Exercise instructions
Word for word, restate the lines that run from the line containing "Instruction: Tick the" to the last line of the records below.
■ ■ ■ ■
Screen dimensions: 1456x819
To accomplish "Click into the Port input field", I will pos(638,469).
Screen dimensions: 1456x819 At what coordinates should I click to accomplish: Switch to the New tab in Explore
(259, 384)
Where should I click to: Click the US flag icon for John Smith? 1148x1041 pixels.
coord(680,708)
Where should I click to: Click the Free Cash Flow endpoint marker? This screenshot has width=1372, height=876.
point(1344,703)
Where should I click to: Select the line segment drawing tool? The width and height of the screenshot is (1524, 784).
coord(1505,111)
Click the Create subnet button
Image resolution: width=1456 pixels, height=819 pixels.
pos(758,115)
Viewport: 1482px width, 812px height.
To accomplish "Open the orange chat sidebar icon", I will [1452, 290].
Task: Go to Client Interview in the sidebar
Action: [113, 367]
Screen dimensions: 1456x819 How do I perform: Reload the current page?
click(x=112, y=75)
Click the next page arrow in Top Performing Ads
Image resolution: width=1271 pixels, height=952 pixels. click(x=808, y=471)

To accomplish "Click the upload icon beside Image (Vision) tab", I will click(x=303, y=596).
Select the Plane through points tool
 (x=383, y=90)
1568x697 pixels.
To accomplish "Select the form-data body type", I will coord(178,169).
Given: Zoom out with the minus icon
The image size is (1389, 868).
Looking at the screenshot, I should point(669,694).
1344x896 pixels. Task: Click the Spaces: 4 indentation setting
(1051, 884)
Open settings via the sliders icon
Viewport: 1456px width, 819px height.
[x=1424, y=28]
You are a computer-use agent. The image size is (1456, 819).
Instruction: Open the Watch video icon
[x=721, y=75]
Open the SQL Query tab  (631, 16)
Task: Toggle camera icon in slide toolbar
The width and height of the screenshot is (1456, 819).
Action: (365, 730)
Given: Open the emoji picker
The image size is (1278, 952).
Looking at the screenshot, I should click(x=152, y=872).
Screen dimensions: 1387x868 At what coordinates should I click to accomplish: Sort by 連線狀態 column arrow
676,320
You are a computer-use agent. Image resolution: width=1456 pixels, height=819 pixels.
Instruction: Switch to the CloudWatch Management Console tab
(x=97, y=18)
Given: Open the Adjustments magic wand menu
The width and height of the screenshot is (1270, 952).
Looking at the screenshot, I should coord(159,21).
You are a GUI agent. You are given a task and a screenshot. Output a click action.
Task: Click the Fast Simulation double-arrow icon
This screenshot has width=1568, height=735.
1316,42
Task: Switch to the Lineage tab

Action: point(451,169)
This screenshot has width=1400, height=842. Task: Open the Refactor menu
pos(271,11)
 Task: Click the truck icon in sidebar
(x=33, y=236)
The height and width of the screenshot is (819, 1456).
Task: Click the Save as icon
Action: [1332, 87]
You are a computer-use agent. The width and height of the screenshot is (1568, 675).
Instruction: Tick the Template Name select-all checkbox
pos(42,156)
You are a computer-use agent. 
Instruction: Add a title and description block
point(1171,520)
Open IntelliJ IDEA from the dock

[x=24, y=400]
■ ■ ■ ■
Answer space
Instruction: Tick the Template Name select-all checkbox
pos(42,156)
You are a computer-use agent. 
Instruction: Add a title and description block
point(1171,520)
Open IntelliJ IDEA from the dock

[x=24, y=400]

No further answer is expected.